WP 6 - Control of P-glycoprotein in both host and parasite for an improvement of anthelmintic treatment
Objectives
A key problem in the control of gastro-intestinal parasites of ruminants is the maintenance of anthelmintic efficacy in the face of increasing resistance. One way of combating this is to ensure the maximum effect of the drug by inhibiting the mechanisms responsible for detoxification. Among these, we previously showed that the increased activity of cellular «pumps», the P-glycoprotein (Pgp), that eliminate drugs in both host and parasite cells, is responsible for the major part of drug resistance or treatment failure. Most anthelmintics are substrates for Pgp of both mammals and nematodes and so we will study these interactions and assess novel and existing Pgp inhibitors for their potential to increase bioavailability in vivo.
Expected results
The understanding of these mechanisms will reduce the need for prophylactic and therapeutic use of too large doses of chemical and maximise the efficacy of treatments. This will also reduce the contamination of food and environment by diminishing the levels of anthelmintic residues.

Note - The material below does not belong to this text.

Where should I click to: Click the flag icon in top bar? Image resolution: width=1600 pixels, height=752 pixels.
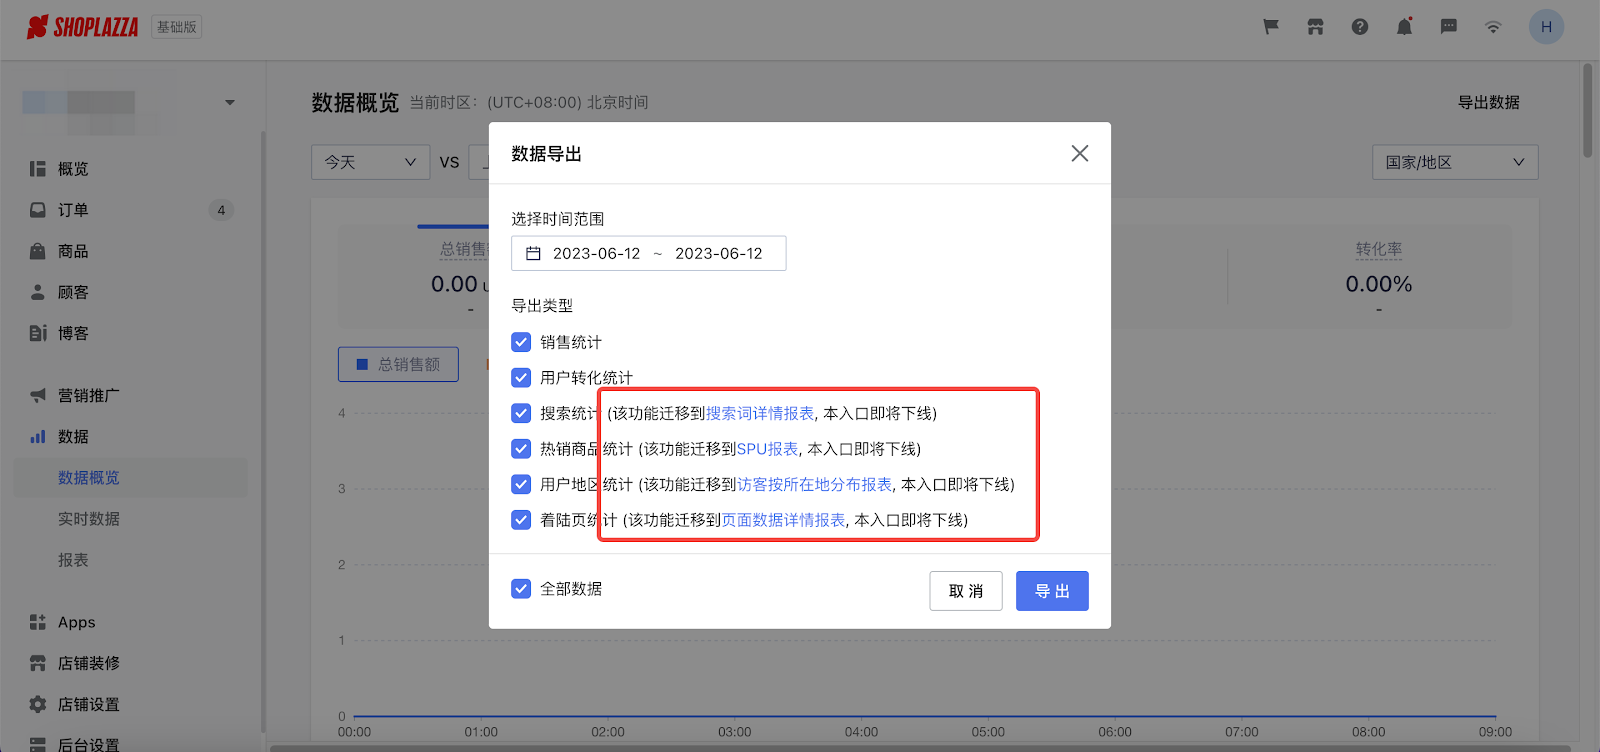tap(1271, 27)
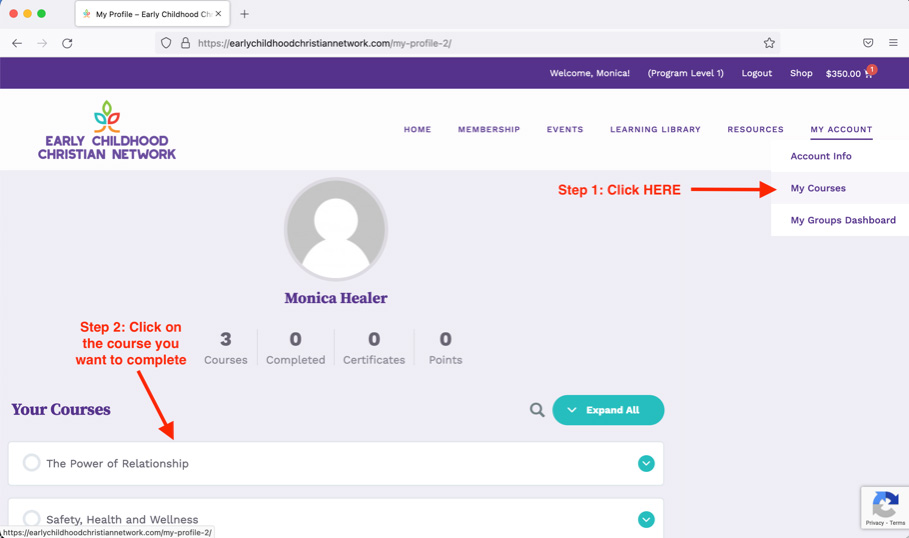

While cases have been recorded, there is as yet no unequivocal evidence that resistance of worms to commonly used anthelmintics in humans is an emerging problem. However, the use of anthelmintics in humans has increased dramatically. Helminths in humans have biological similarities to those in livestock and the anthelmintics used are the same. An important scientific challenge is to prevent the appearance of anthelmintic resistance in human helminths at an early stage.
Organization
The partners involved in WP 6 are (1, WP leader) INRA-Tours expert in cell biology and functional analyses applied to nematodes and in the study of resistance to anthelmintics with special reference to cellular “pumps” that eliminate the anthelmintics out the parasites; (2) INRA-Toulouse expert in relationship between pharmacokinetic of drugs in the host and efficacy of anthelmintic drugs including cellular models useful for selecting inhibitors of the efflux pumps; (3) Moredun Institute in Edinburgh engaged in the study of anthelmintic resistance particularly with regards to epidemiology, diagnosis, bioassays and molecular approach of the mechanisms of resistance.